Non posso certo affrontare questi temi in una breve prefazione, né ho ritenuto opportuno riscrivere il testo. Ho solo voluto segnalare, in modo breve e stenografico, alcuni dei mutamenti sopravvenuti dalla sua prima stesura in lingua inglese. Sottolineo, però, che per quanto radicale sia stata la cesura segnata dal virus sarebbe scorretto designare il 2020 come l’anno zero. Come indicano le questioni che ho appena elencato, la diffusione del Covid-19 ha intensificato divisioni e conflitti sociali e geopolitici che precedono il suo arrivo. Detto questo, è altresì indubbio che la pandemia e la sua gestione abbiano portato mutamenti profondi, specialmente rispetto alla mobilità e ai limiti che a essa sono posti, e più in generale rispetto alla nostra vita sociale e affettiva.

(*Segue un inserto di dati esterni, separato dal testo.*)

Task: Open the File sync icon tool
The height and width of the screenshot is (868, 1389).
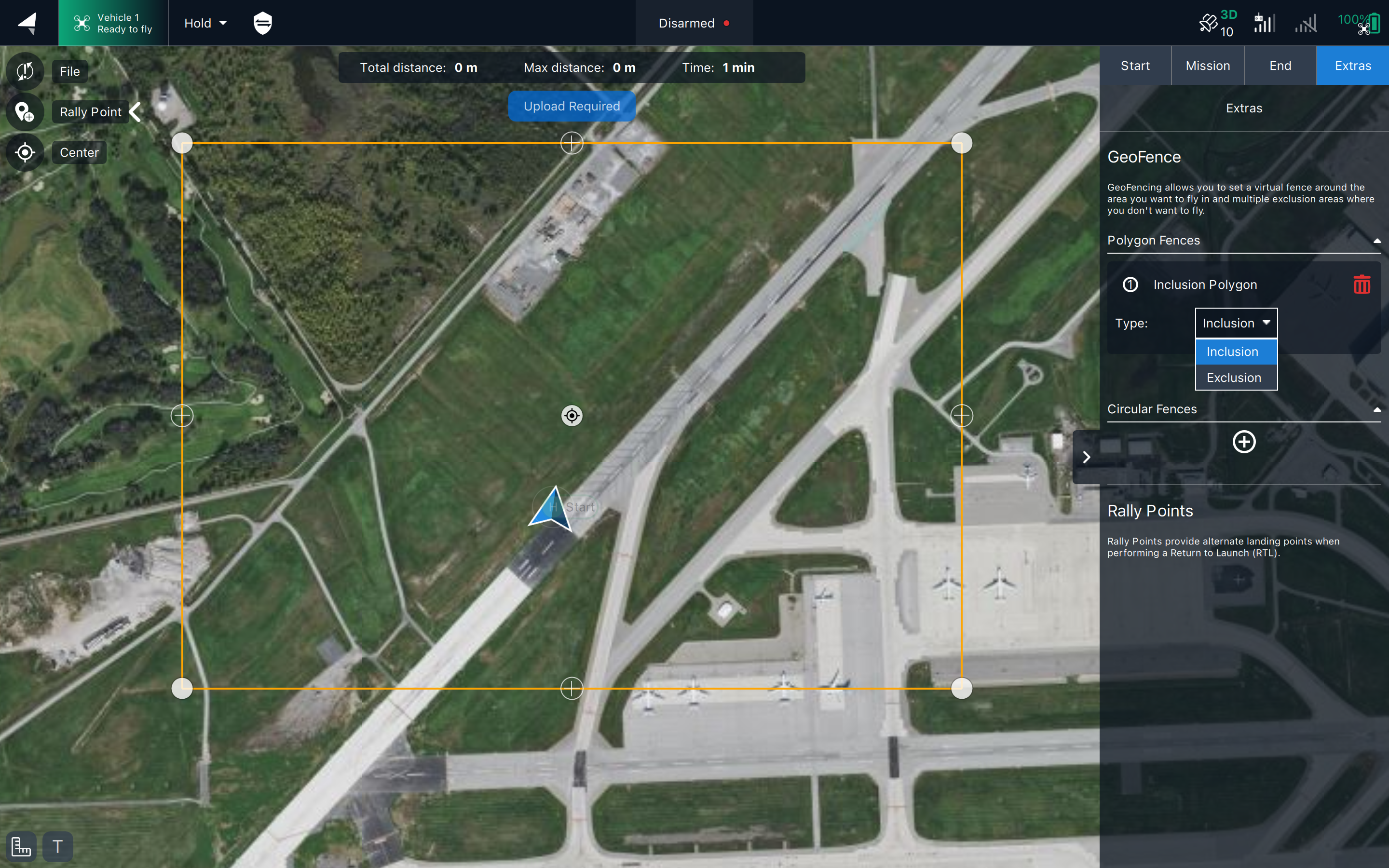Action: point(25,71)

Il testo che segue può così essere letto come una discussione e analisi di temi e questioni che precedono l’arrivo del Coronavirus ma sono direttamente legati a come il nostro mondo politicamente diviso e socialmente striato lo ha affrontato. Spero così che il mio intervento possa aiutare a leggere in controluce, da un punto di osservazione situato a sud del continente africano, alcuni aspetti della storia del nostro presente.
Lo sguardo che Sovvertire i confini proietta verso il mondo è uno sguardo da Johannesburg, la metropoli in cui vivo, lavoro, penso e scrivo da oltre quindici anni. Ma è anche un punto di vista mobile, in transito. Mi sono trasferito in Sudafrica nel 2003 e specialmente negli ultimi anni sono spesso venuto per brevi periodi in Italia. Questi soggiorni sono stati molto importanti per ripensare il concetto e la pratica della traduzione a partire da esperienze concrete. In questo contesto, ho imparato molto dagli scritti di Naoki Sakai, in modo particolare dalla sua teorizzazione dell’indirizzo eterolinguale, che designa un regime di traduzione che si smarca dall’idea di traduzione come transfer di significati tra due comunità etnolinguistiche omogenee. L’indirizzo eterolinguale postula un regime di traduzione nel quale ci rivolgiamo gli uni alle altre come parte di comunità linguistiche eterogenee e non aggregate. Ho fatto mia questa teorizzazione per interrogare criticamente l’assunto della normalità e della possibilità stessa di una comunicazione trasparente. Credo che, qualunque valore vi sia in questo libro, questo dipenda dalla mia posizione in transito di traduttore che mette in comunicazione luoghi e interlocutori diversi, con la consapevolezza di non appartenere completamente a nessuna delle comunità con cui mi metto in relazione.